Extract each line of the records below that contains the string "Open", copying those lines in full. The match is case-sensitive.

==== Records supplied ====

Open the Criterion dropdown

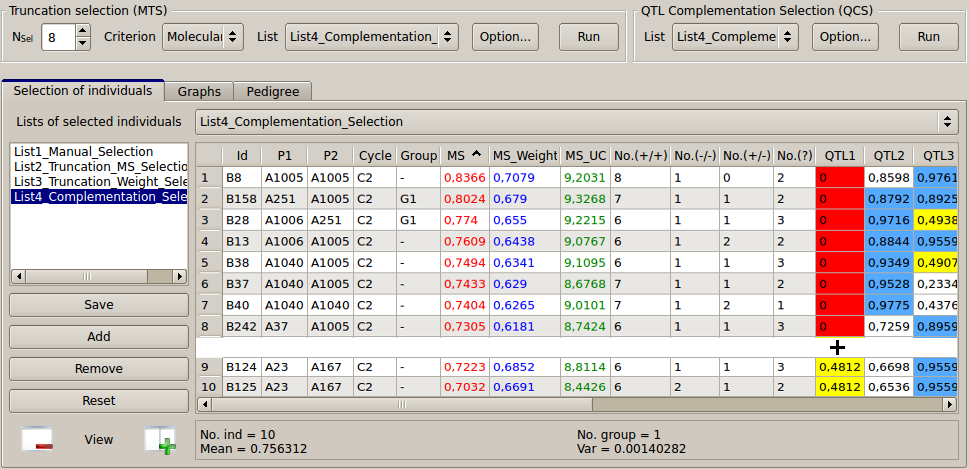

====
==== Records supplied ====

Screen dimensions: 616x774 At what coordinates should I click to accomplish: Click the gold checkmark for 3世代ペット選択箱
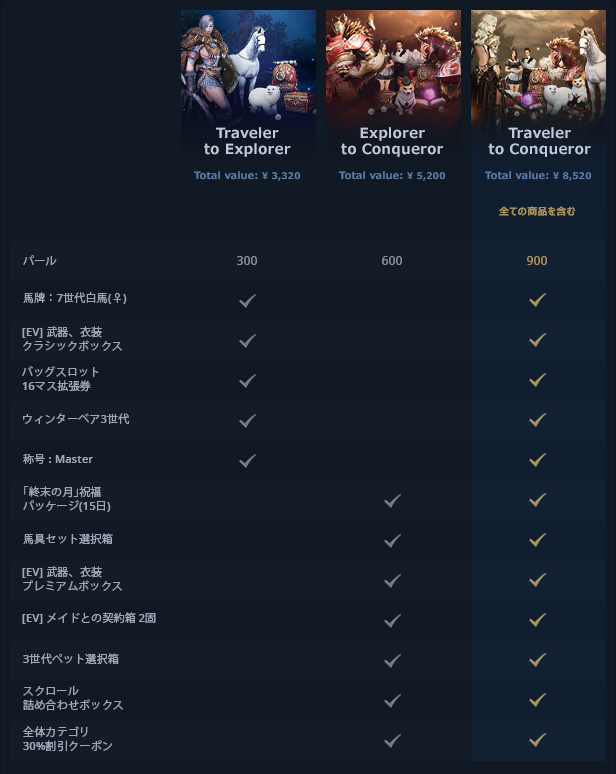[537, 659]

====
==== Records supplied ====

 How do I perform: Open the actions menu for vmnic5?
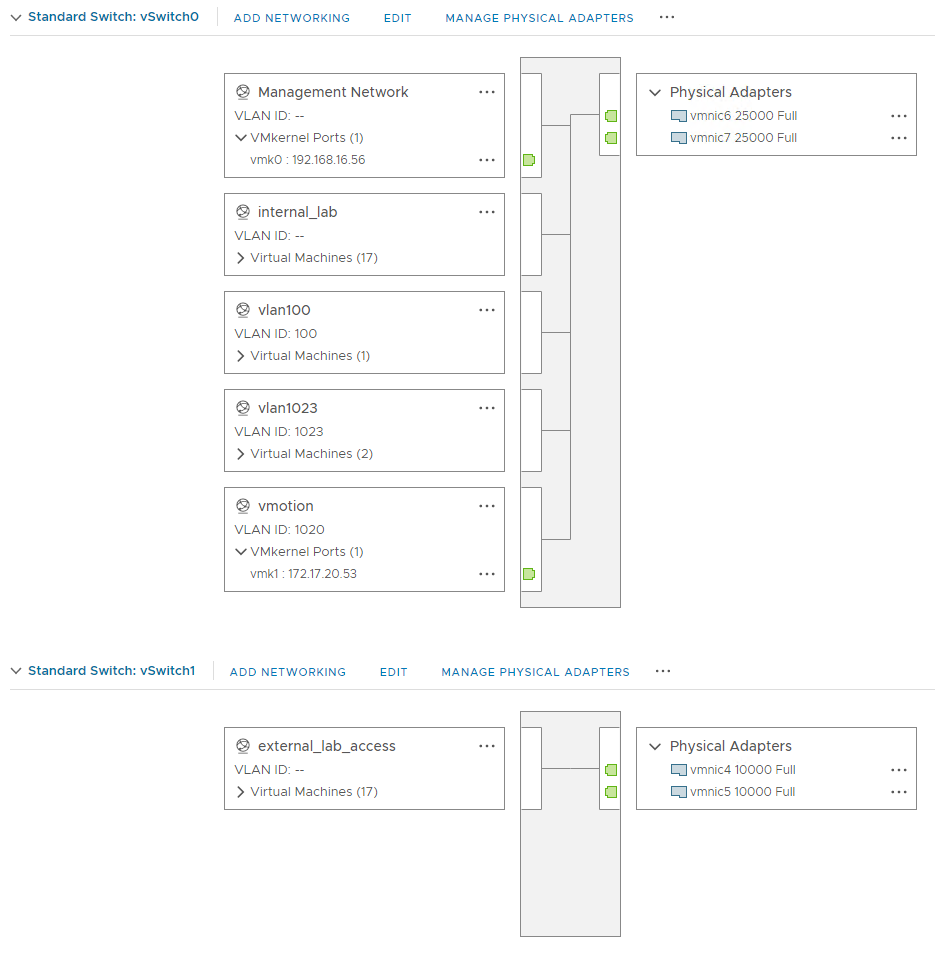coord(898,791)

====

#### Response to the task:
Open the Criterion dropdown
 How do I perform: Open the actions menu for vmnic5?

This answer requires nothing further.